Infertilidad

Especialidad en Ginecología y obstetricia

 

¿Qué es la infertilidad?

 

Según la Organización Mundial de la Salud, la infertilidad es una patología del aparato reproductor que hace imposible el embarazo. La infertilidad afecta a la pareja, tanto al hombre como la mujer, que no pueden tener un hijo de forma natural. Hay dos tipos de infertilidad. La infertilidad primaria, que afecta a aquellas parejas que no han conseguido un embarazo tras, al menos, un año de relaciones sexuales sin anticonceptivos, y la infertilidad secundaria, en parejas que se han podido quedar embarazadas y que ahora no pueden.

 

Los síntomas y las causas de la infertilidad pueden variar entre hombres y mujeres

 

Síntomas de la infertilidad

 

Los síntomas de la infertilidad pueden variar en hombres y mujeres.
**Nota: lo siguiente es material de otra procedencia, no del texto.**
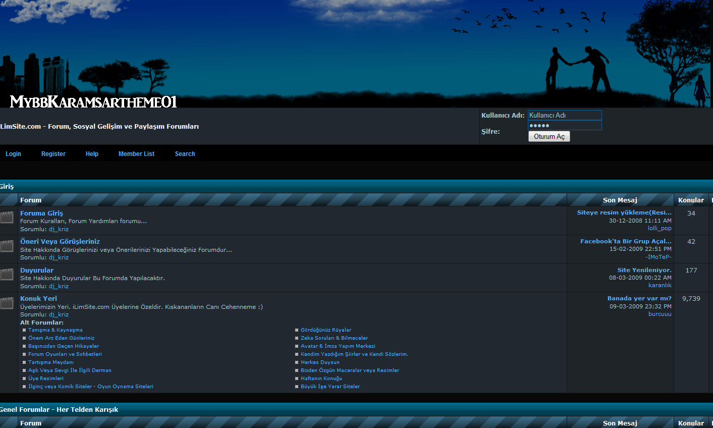Go to the Member List page
This screenshot has width=713, height=428.
tap(136, 154)
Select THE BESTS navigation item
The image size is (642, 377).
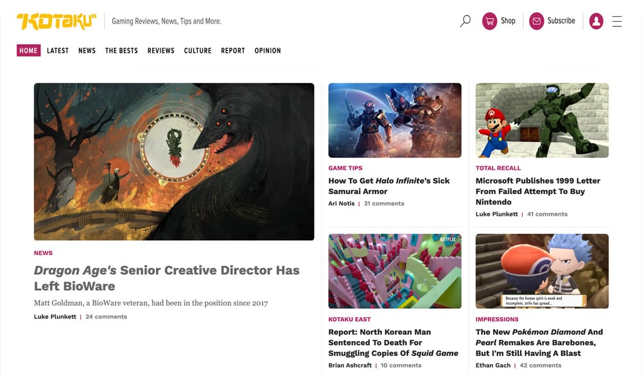pyautogui.click(x=121, y=50)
En mujeres, los síntomas pueden estar relacionados con el ciclo menstrual y la ovulación. Pueden ser menstruaciones anormales, con un sangrado más abundante o menor de lo habitual; menstruaciones irregulares, cuando el número de días entre cada menstruación es distinto cada mes; amenorrea, es decir, ausencia de menstruación, y dismenorrea, menstruaciones muy dolorosas. También pueden darse síntomas sin relación con la menstruación, siendo estos la aparición de flujo blanquecino en los pezones (sin tener relación alguna con la lactancia) o dolor al mantener relaciones sexuales.
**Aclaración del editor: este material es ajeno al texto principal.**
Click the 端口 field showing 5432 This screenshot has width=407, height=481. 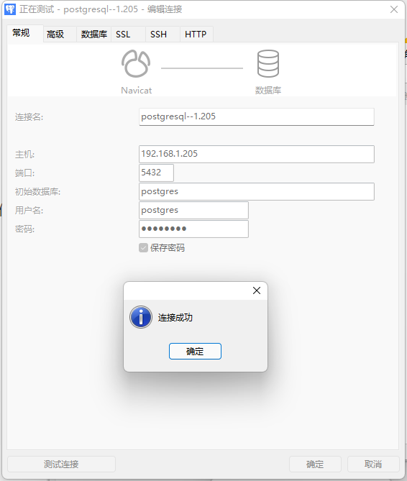tap(156, 173)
En hombres, lo síntomas de infertilidad relacionados con el esperma pueden ser la presencia de semen de tonalidad amarilla o verde, manchas rojas o marrones; eyaculaciones muy olorosas, espesas, acuosas o con poca cantidad. También, pueden presenciar síntomas sin relación con el semen como: cambios en el crecimiento del cabello, alteraciones en el deseo sexual, problemas de erección y rigidez en los testículos.

 

¿Cuáles son las causas de la infertilidad?

 

Las causas de la infertilidad comunes entre hombres y mujeres son:

 

  • Defectos congénitos del aparato reproductor.
     
  • Cáncer, tumores, fármacos quimioterapéuticos, radioterapia.
     
  • Exceso de consumo de alcohol.
     
  • Desequilibrio hormonal.
     
  • Obesidad.
     
  • Cicatrices por infecciones de transmisión sexual, cirugía abdominal o endometriosis.
     
  • Tabaquismo.
     
  • Edad avanzada.
     
  • Infección pélvica.

 

En mujeres, la infertilidad puede surgir a raíz de:

 

  • Tratornos autoinmunitarios.
     
  • Trastornos en la coagulación.
     
  • Diabetes.
     
  • Ejercicio excesivo.
     
  • Trastornos alimenticios.
     
  • Neoplastias en el cuello uterino y/o en el útero, quistes ováricos, síndrome de ovario poliquístico.
     
  • Ligadura de trompas o reanastomosis.
     
  • Tiroides.

 

​En hombres, las causas de la infertilidad pueden ser:

 

  • Impotencia.
     
  • Infección.
     
  • Consumo de ciertas medicinas, como cimetidina, espironolactona y nitrofurantoina.
     
  • Eyaculación retrógrada.
     
  • Cicatrización a raíz de enfermedades de transmisión sexual, lesión o cirugía.
     
  • Toxinas en el medioambiente.
     
  • Vasectomía o falla de la vasovasostomía.

 

¿Se puede prevenir la infertilidad?

 

Por norma general, si la infertilidad es genética o causada por alguna enfermedad, no se puede remediar. Sin embargo, sí hay ciertas cosas que favorecen la infertilidad que pueden ser evitadas:

 

  • Tomar medidas preventivas contra las Enfermedades de Transmisión Sexual (ETS).
     
  • No consumir drogas.
     
  • No tomar alcohol de forma frecuente o en exceso.
     
  • Mantener una buena higiene personal.
     
  • En mujeres, acudir a revisión ginecológica una vez al año una vez sean activas sexualmente.
     
  • En hombres, usar ropa interior holgada y evitar baños calientes, saunas y las radiaciones.

 

¿En qué consiste el tratamiento de la infertilidad?

 

Los métodos para tratar la infertilidad en hombres y mujeres son la toma de hormonas para equilibrar el desbalance hormonal, el uso de suplementos para mejorar la fertilidad y la toma de antibióticos cuando se padezca infección.

En mujeres, someterse a una cirugía menor que remueva tejidos de bloqueo o la cicatriz de las trompas de Falopio, el útero o el área pélvica también es otra opción.

Si esto no funciona, se puede proceder a las técnicas de reproducción asistida.